La réalité de cette assertion est confirmée par la lettre qu’adresse Armand Camboulives à maître Thiron. C’est l’ANNF qui propose la nomination de maître Montazeaud, notaire à Saint-Chartier, comme représentant des prisonniers de guerre au sein de la chambre départementale. Tout au long de l’Occupation, ce sont pour l’essentiel les candidats proposés par l’ANNF qui peuplent les chambres de discipline (aujourd’hui chambres régionales et départementales) puis, à partir de la mise en œuvre de la réforme de la loi du 16 juin 1941, les chambres départementales. Le procureur général près la cour d’appel de Riom peut rassurer le garde des Sceaux : « Aucun notaire n’est juif. Tous ces notaires observent une attitude politique correcte et ne manifestent aucune hostilité à l’égard du Gouvernement ».

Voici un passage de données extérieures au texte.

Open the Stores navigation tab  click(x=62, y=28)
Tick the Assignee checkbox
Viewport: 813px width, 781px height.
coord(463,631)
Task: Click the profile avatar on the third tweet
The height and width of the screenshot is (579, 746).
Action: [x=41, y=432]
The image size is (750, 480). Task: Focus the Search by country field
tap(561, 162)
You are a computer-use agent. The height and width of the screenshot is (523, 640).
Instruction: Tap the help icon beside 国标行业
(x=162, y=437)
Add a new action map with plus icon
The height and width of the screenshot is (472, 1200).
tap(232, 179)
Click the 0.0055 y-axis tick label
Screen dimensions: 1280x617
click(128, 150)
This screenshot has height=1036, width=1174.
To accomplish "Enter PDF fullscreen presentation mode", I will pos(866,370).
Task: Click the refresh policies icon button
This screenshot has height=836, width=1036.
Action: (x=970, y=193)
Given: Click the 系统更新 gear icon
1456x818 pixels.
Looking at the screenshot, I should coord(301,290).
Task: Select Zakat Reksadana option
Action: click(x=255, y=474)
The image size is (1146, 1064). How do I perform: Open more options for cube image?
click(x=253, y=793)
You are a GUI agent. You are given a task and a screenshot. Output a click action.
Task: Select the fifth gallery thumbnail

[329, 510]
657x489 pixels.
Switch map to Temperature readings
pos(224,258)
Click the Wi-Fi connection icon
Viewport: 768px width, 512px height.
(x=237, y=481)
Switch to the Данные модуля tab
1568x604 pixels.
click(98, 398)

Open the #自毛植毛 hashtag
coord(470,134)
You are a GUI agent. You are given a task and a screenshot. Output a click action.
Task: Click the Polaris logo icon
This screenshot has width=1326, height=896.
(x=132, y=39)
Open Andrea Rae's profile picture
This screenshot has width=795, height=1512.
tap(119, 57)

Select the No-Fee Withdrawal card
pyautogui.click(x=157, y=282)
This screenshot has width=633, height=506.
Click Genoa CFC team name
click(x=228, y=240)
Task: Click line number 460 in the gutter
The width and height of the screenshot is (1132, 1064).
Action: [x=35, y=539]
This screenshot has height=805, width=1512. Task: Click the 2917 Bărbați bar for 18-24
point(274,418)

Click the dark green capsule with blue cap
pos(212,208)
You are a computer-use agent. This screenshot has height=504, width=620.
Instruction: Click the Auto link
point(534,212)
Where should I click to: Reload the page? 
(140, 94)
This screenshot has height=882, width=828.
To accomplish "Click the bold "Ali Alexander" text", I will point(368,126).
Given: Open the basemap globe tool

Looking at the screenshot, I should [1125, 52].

À la suite de la crise [sic] consécutive à la libération de Paris, une ordonnance du Gouvernement provisoire de la République Française, en date du 2 novembre 1945, a annulé la loi du 16 juin 1941… Mais non sans valider la réforme qui en découlait.
Conclusions partielles
De ce contexte historique en découle une première conclusion: alors que le gouvernement de Vichy envisageait une réforme des grandes corporations judiciaires qui aurait pu accorder d’autres prérogatives à d’autres professionnels du droit, le notariat a bien saisi cette opportunité de faire un « coup d’état » interne entre 2 syndicats bien distincts afin de s’imposer auprès du gouvernement pétainiste puis, par la suite, auprès du gouvernement provisoire du Général de Gaulle dans un contexte d’après-guerre.
À AUCUN MOMENT, les français, souverains, ne se sont exprimés par le biais du parlement sur cette volonté d’accorder autant de pouvoir à une profession.